En tout état de cause, et parce qu’il vaut toujours mieux prévoir que guérir, les entrepreneurs aux prises avec des situations conflictuelles sur le continent doivent avant tout établir une stratégie en amont d’appréhension des litiges. Cela passe évidemment par une rédaction soignée des clauses attributives de juridiction, mais aussi par la mise en œuvre d’outils de gestion contractuelle.
L’ascension de la gestion contractuelle
L’autre tendance est le développement de la gestion contractuelle ou "contract management". Pour rappel, celui-ci peut être défini comme l’ensemble des techniques, procédés et méthodes visant à assurer, dans toute la chaîne de relation contractuelle, une gestion optimisée de la relation entre deux parties à un contrat. Cette forme de gestion contractuelle n’est pas, en soit, une garantie contre la survenance d’un conflit, mais permet, s’il survient, de l’appréhender sous de meilleurs auspices. Elle implique la mise en place d’équipes pluridisciplinaires : aux compétences propres des juristes, seront adjointes celles d’ingénieurs ou de financiers et parfois même des cabinets spécialisés dans la quantification des réclamations.
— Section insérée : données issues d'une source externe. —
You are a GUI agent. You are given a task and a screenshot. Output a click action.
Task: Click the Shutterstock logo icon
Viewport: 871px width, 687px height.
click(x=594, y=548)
Un tel dispositif nous paraît essentiel sur des contrats conclus à l’international et particulièrement sur le continent africain.
La pratique n’est d’ailleurs pas homogène sur le continent entre les pays d’expression francophone et ceux de langue anglophone. En effet, si les premiers sont encore peu sensibles à une approche contractualisée de la relation, les seconds y sont, sous l’influence du modèle anglo-saxon, plus familier.
Comment assurer une gestion contractuelle optimisée des contrats en Afrique ?
Sur le continent plus qu’ailleurs, il importe de prendre en compte des facteurs à la fois endogènes liés aux risques induits par la nature des travaux réalisés (un pont à haubans reste un ouvrage d’art complexe) et des facteurs exogènes résultant du ou des pays (si le pont est frontalier… ou dans le cas d’une voie de chemin de fer transnationale) d’exécution du contrat.
L’instabilité politique, le risque fort de changement de loi, les incertitudes sur le foncier, l’absence de taux de change fixe et surtout le paiement du prix devront être strictement encadrés à l’aide d’outils dédiés et adaptés au contexte. La perception du risque étant différente en Afrique, la grille de lecture devra s’y conformer : par exemple, le risque de défaut de paiement étant élevé chez certains clients publics, des mécanismes préventifs (l’assurance de l’obtention de financements dédiés et la mise en place de garanties de paiement) et curatifs (tel que le droit de suspendre assorti à une courbe de trésorerie en cash positive) sont à privilégier.
Dès lors, seule une équipe plurielle formée de compétences complémentaires internes comme externes sera à même de cerner les diverses implications des risques, mais aussi des opportunités que présentent une anticipation et une gestion contractuelle optimisée des conflits. Comme le dit le proverbe togolais : « Une seule main ne peut cerner le tronc du baobab ».